A replicare alle sue parole sono Veronica Davico, consigliera comunale AVS Chivasso, e Frediano Dutto, segretario Circolo Sinistra Italiana “Pinuccia Bagnaschi”.

“I sacri furori della consigliera Clara Marta non sembrano placarsi. Prima se la prende con il legame che viene fatto fra disuguaglianza e disastri ambientali, poi con la bandiera palestinese che, dalle sue parole, sembrerebbe ricondurre nientemeno che ad Hamas.

La studiosa del clima Friederike Otto, a detta della consigliera, sbaglierebbe a legare i cambiamenti climatici a disuguaglianza e razzismo. E’ bene ricordare che si scappa non solo dalle guerre, ma anche dalla fame per le estati sempre più torride che rovinano i raccolti. Un numero che è destinato ad aumentare provocando più sbarchi e povertà. Una situazione che il Vannacci di turno sarà pronto a cavalcare non certo in nome dell’accoglienza.

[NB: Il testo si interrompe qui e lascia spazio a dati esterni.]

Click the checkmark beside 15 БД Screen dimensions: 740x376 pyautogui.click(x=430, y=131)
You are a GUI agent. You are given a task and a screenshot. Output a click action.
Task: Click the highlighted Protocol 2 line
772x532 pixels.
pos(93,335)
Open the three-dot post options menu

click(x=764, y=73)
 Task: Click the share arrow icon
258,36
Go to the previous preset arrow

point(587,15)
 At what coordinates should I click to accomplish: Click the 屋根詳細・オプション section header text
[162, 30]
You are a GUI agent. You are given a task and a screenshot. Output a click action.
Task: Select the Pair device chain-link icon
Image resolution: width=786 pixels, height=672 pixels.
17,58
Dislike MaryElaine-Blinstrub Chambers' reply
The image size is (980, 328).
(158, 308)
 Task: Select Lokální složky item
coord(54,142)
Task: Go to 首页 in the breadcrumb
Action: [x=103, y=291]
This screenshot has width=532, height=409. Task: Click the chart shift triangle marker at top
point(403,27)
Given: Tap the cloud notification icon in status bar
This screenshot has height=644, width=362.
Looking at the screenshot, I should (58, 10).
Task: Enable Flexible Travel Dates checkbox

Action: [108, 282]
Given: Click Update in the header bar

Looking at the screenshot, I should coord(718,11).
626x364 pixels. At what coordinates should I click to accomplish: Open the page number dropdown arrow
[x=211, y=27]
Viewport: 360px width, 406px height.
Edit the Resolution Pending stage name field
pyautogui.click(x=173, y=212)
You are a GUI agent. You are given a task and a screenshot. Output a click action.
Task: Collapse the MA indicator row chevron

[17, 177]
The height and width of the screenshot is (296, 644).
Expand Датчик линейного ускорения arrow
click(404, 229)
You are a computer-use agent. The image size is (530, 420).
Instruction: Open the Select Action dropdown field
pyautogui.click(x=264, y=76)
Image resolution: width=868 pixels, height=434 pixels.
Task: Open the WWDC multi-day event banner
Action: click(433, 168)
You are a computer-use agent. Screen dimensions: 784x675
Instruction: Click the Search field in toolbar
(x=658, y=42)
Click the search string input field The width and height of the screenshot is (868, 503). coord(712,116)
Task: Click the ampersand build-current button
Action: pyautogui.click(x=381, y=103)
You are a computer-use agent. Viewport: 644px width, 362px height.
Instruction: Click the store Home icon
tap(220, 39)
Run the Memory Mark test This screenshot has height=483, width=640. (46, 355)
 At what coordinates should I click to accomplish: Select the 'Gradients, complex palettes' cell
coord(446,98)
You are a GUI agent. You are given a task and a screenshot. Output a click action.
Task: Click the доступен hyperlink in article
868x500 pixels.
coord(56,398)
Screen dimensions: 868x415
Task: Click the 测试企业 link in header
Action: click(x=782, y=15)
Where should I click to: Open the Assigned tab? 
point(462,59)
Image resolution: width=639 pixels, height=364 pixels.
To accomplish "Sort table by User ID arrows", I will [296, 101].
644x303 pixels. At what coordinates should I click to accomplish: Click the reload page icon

La bandiera palestinese che fa bella mostra di sé di fronte a Palazzo Santa Chiara, sede del Comune di Chivasso Città gemellata con Betlemme, non garba all’opposizione? Se ne facciano una ragione. Quello che sta avvenendo è talmente grave, lo si chiami genocidio o meno, che obbliga a prendere una posizione ben chiara. Perché si sta svolgendo l’ultimo atto della progressiva espulsione dei palestinesi dalla loro terra. Alcuni intellettuali come Erri De Luca e Francesco De Gregori la pensano diversamente? Li rispettiamo, ma noi la pensiamo in altro modo. Pertanto netta e chiara deve essere la posizione di condanna di fronte all’orrore a cui stiamo assistendo.

La posizione di “Due popoli due Stati” la riteniamo un primo passo, come il riconoscimento dello Stato palestinese. Senza per questo ignorare le difficoltà territoriali, create da Israele, che ostacolano questa ipotesi. L’obiettivo, anche se oggi sembra fantascienza, è quello di mettere le due parti ad un tavolo di trattativa e cominciare a parlarsi senza demonizzare l’altro. Ma no ad una partecipazione sia di Hamas e sia degli attuali membri del governo genocida di Benjamin Netanyahu.

Copertura di Hamas? Non ci appartiene, come non appartiene a quel movimento democratico che, seppure con colpevole ritardo, si è mobilitato di fronte ad una situazione divenuta a Gaza insostenibile ed inaccettabile per le nostre coscienze. Una bandiera che dovrebbe unire e non dividere, in quanto rappresenta unicamente la vicinanza ad un popolo che sta subendo una segregazione dal 1948, ma evidentemente non è così per chi ha smarrito ogni forma di empatia e di solidarietà”.